▶ [ABOUT THIS TASK] Filter the entries, keeping every line with the string "will".

☆ ☆ ☆ ☆ ☆ ☆ ☆

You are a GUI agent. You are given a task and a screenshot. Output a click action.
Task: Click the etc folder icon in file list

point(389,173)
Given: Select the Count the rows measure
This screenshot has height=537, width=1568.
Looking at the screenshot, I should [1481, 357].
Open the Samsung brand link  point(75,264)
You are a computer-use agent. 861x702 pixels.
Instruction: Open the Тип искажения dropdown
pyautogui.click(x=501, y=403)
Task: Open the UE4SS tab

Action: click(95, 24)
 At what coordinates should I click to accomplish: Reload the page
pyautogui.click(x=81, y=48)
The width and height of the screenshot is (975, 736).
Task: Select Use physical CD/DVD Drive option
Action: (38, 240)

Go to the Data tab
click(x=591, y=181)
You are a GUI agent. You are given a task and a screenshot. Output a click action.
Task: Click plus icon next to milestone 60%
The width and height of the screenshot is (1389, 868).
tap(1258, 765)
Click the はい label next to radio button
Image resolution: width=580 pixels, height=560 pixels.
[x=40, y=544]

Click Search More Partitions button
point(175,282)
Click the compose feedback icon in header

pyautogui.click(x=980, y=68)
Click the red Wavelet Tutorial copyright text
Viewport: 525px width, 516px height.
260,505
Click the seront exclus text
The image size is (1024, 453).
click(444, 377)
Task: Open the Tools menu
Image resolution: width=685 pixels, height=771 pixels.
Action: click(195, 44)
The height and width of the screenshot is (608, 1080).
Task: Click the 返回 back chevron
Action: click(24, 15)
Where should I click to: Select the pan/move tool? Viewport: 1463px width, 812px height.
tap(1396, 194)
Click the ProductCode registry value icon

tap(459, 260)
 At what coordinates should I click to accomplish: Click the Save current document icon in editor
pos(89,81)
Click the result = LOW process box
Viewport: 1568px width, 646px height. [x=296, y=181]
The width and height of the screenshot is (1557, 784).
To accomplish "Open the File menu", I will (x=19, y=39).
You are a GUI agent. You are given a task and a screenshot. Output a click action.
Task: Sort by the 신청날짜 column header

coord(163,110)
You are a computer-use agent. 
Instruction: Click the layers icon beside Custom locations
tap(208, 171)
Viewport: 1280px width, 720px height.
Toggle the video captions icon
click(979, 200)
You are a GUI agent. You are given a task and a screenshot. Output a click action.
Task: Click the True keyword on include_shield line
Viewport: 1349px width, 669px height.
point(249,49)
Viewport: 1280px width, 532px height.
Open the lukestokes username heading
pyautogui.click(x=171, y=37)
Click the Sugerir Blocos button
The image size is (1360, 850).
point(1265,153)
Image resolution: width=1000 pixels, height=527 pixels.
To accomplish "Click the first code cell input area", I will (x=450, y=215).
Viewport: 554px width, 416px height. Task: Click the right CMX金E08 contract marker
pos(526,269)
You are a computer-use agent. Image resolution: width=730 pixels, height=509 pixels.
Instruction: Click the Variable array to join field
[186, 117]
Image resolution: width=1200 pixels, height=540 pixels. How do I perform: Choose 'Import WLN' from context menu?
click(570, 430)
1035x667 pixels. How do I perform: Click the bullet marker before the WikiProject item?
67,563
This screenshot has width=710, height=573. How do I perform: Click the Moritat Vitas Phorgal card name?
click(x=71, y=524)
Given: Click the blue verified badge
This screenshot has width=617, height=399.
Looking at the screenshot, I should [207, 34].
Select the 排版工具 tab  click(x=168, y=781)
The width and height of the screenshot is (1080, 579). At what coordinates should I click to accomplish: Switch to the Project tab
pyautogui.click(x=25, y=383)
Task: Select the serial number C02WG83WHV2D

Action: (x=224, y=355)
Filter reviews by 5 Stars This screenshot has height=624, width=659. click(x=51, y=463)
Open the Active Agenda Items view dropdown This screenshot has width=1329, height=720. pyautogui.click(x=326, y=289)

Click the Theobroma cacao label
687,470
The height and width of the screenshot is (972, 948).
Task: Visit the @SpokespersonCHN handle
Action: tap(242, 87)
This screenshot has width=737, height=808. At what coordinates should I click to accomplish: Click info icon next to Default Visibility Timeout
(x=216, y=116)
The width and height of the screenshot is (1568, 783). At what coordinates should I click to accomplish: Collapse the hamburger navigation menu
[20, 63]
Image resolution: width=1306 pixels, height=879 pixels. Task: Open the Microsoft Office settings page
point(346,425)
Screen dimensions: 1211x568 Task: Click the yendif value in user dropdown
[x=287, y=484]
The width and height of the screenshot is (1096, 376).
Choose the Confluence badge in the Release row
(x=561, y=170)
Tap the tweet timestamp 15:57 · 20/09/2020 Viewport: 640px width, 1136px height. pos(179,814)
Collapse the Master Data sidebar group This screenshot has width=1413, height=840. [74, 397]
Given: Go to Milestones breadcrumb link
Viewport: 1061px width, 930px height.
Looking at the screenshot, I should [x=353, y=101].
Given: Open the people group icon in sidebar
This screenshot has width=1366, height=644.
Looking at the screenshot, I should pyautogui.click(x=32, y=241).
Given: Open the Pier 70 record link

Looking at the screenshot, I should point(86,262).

☆ ☆ ☆ ☆ ☆ ☆ ☆

▶ [ANSWER TO THE PROBLEM]
To accomplish "Open the File menu", I will (x=19, y=39).
To accomplish "Click the first code cell input area", I will (x=450, y=215).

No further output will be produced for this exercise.